图1 FFA和GDF11处理48 h的Nile green染色及荧光定量结果（×100）Figure 1 Nile green staining and fluorescence quantitative results of FFA and GDF11 treatment for 48 h（×100）

图2 高倍镜下脂滴的荧光染色结果（×630）Figure 2 Fluorescence staining results of lipid droplets at high magnification （×630）

图3 各组细胞内甘油三酯水平比较Figure 3 Comparison of intracellular triglyceride levels in each group

2.2 GDF11可逆转FFA诱导的肝细胞自噬受限 模型组细胞内p62的含量明显上升，LC3B-Ⅱ与LC3B-Ⅰ比值减少，自噬被抑制；GDF11组p62下降，LC3B-Ⅱ与LC3B-Ⅰ比值增加，自噬增强（图4a）。
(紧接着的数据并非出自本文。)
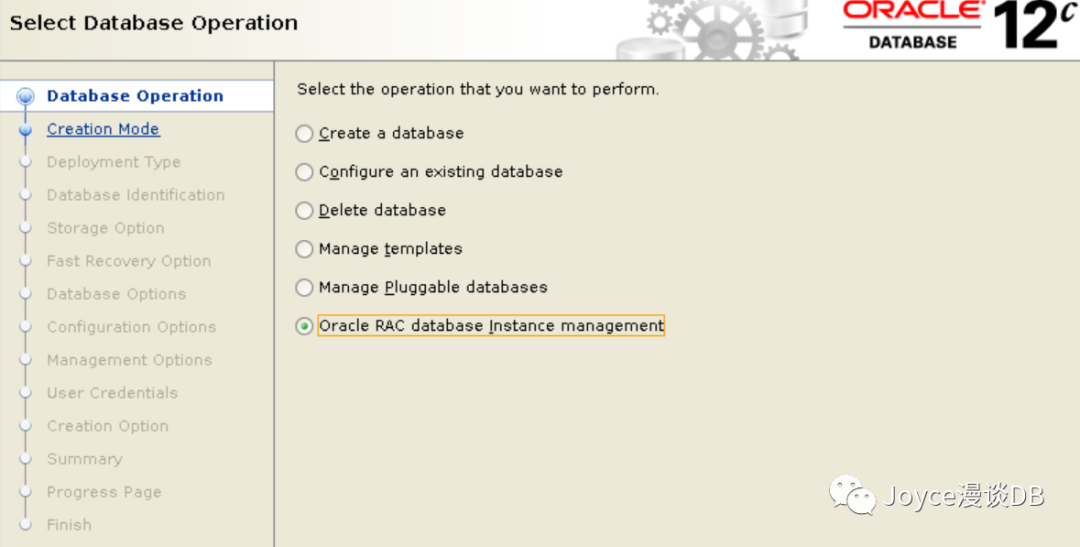Click the Creation Mode step bullet icon

26,130
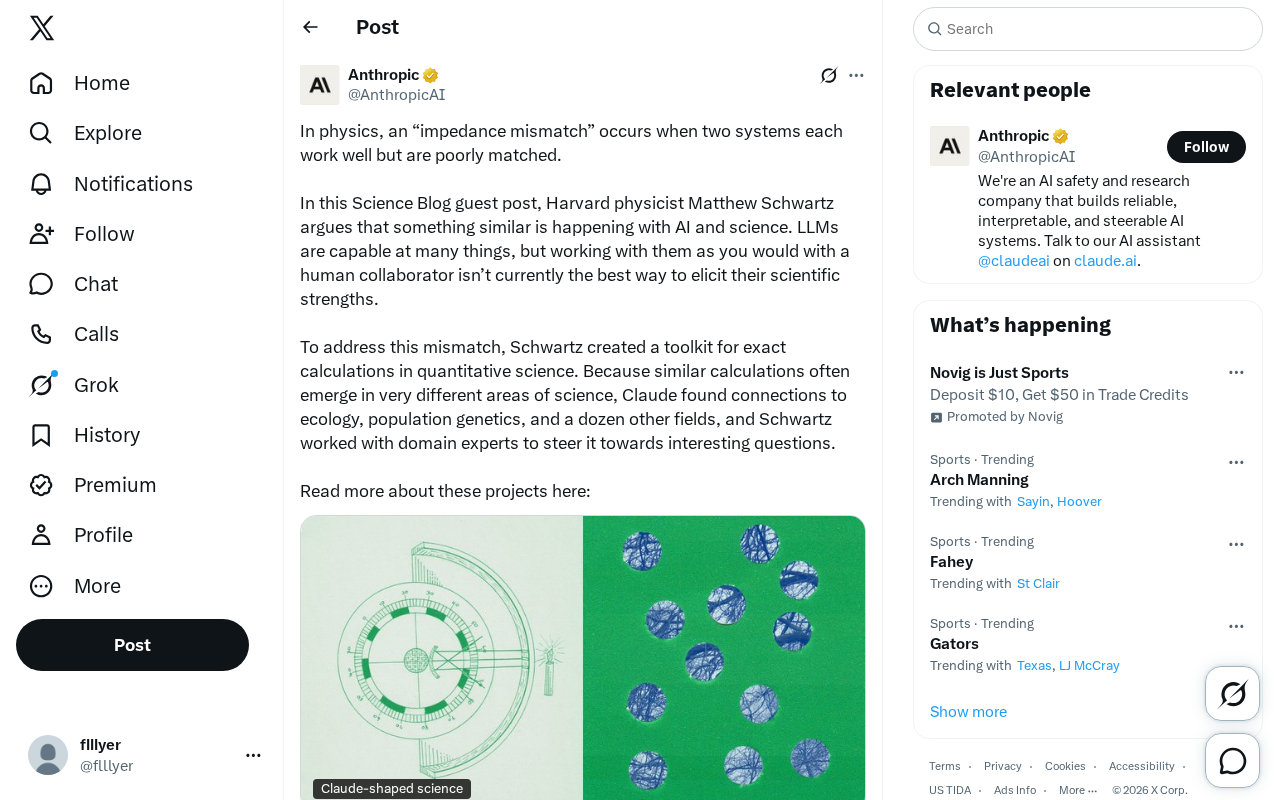The width and height of the screenshot is (1280, 800).
Task: Open Notifications in the sidebar
Action: pyautogui.click(x=111, y=184)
免疫荧光检测结果与Western Blotting结果一致（图5、6）。GDF11＋氯喹组LC3B-Ⅱ的积累高于FFA模型组和对照组（图4b）。与FFA模型组相比，GDF11组p-AMPK的表达增加（图4c）。与GDF11组比较，GDF11＋氯喹组细胞内甘油三酯含量升高（P＜0.001）（图7）。

图4 p62、LCB3、AMPK/p-AMPK表达的Western-Blot检测结果Figure 4 Western-Blot results of p62， LCB3， AMPK/p-AMPK expression

图5 p62的免疫荧光及定量结果Figure 5 Immunofluorescence and quantitative results of p62

图6 LC3B的免疫荧光及定量结果（×100）Figure 6 Immunofluorescence and quantitative results of LC3B（×100）

图7 各组细胞内甘油三酯水平比较Figure 7 Comparison of intracellular triglyceride levels in each group

2.3 GDF11减少FFA诱导脂肪肝细胞ROS的产生在脂肪积累条件下，细胞将产生大量ROS，过量的ROS可导致细胞中DNA、蛋白和脂质氧化损伤，并最终导致细胞死亡。通过检测细胞内ROS的变化可见，经过GDF11处理后，FFA引发的氧自由基含量明显减少（图8）。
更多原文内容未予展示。